The online sales house AdLink has acquired the media business of its biggest rival, DoubleClick, whose clients include MTV, in a £18.7m deal.
The two businesses will merge across Europe, with some redundancies likely, and marks the latest move towards consolidation in a sector decimated by the advertising downturn.
Retaining the AdLink name for the merged company, the former rivals have also signed an agreement to sell one another's sites in the US, where DoubleClick is the biggest player, and across Europe.
Adlink sells space on behalf of clients including Expedia, Yahoo and QXL.
DoubleClick will now concentrate on its technology and email marketing products, although it will retain a stake in the new company.
It will be the biggest operator in Europe, claiming to be able to reach 50% of all internet users through its sites.

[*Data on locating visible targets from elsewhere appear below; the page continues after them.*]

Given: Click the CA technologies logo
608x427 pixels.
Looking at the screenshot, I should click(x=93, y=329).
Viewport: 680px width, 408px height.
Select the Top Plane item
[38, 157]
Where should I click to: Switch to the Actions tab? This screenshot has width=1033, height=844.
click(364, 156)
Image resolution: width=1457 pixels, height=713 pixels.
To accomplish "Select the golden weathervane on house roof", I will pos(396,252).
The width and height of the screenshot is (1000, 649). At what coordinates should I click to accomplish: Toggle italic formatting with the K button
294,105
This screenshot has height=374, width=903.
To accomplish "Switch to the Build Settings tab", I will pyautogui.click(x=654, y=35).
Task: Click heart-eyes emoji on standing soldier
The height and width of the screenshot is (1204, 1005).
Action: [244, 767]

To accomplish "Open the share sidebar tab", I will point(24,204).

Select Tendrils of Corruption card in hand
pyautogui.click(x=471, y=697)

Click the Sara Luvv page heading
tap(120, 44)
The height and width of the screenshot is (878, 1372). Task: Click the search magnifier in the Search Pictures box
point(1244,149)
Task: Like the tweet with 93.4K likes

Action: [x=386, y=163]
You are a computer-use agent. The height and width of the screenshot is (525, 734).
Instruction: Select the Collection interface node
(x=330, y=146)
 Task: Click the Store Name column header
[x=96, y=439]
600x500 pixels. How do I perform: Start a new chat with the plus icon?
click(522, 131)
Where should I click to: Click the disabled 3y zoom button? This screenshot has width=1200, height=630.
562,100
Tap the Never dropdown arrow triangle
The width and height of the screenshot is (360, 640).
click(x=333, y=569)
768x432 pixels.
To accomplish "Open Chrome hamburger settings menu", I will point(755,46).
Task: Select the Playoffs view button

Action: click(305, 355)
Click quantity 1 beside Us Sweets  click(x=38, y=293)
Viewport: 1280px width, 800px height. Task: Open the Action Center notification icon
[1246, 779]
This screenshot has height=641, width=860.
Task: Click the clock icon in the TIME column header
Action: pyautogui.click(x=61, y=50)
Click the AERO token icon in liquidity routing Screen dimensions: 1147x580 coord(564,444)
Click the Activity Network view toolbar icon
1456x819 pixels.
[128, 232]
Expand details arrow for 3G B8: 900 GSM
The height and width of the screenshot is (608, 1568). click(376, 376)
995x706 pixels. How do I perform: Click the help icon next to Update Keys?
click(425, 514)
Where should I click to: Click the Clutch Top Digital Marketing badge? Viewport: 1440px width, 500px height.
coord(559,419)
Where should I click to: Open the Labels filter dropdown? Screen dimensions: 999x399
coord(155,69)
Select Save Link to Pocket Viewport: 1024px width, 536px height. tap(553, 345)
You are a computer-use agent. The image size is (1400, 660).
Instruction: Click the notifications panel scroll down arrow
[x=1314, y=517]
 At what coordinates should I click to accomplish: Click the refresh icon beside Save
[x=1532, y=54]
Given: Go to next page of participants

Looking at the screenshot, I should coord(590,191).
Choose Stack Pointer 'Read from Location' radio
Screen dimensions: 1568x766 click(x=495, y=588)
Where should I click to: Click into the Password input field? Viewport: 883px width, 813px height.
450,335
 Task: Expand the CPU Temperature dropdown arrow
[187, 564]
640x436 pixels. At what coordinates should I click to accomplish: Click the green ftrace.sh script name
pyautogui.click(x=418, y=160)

"This transaction allows us to achieve the critical mass we need for our business model," said AdLink's chief executive Michael Kleindl.
"Stability, financial strength and scale in the form of increased reach and better service offerings are crucial in our business today."
Last month rivals Real Media and 24/7 Media merged to create another ad sales network spanning the world. The two new companies will now go head to head for the right to represent the largest sites.
Online ad sales was a growth industry during the dot.com boom as advertising cash rolled in and the sales houses expanded rapidly. But with the advertising downturn and the collapse of many client sites, most were forced to close or seek mergers.
Stephane Cordier, the vice-president of international media at DoubleClick, is expected to join the AdLink board as chief operating officer.
DoubleClick's chief executive, Kevin Ryan, said: "The transaction establishes a leading online media entity in Europe and allows DoubleClick to focus its European business on expanding its technology and email offerings."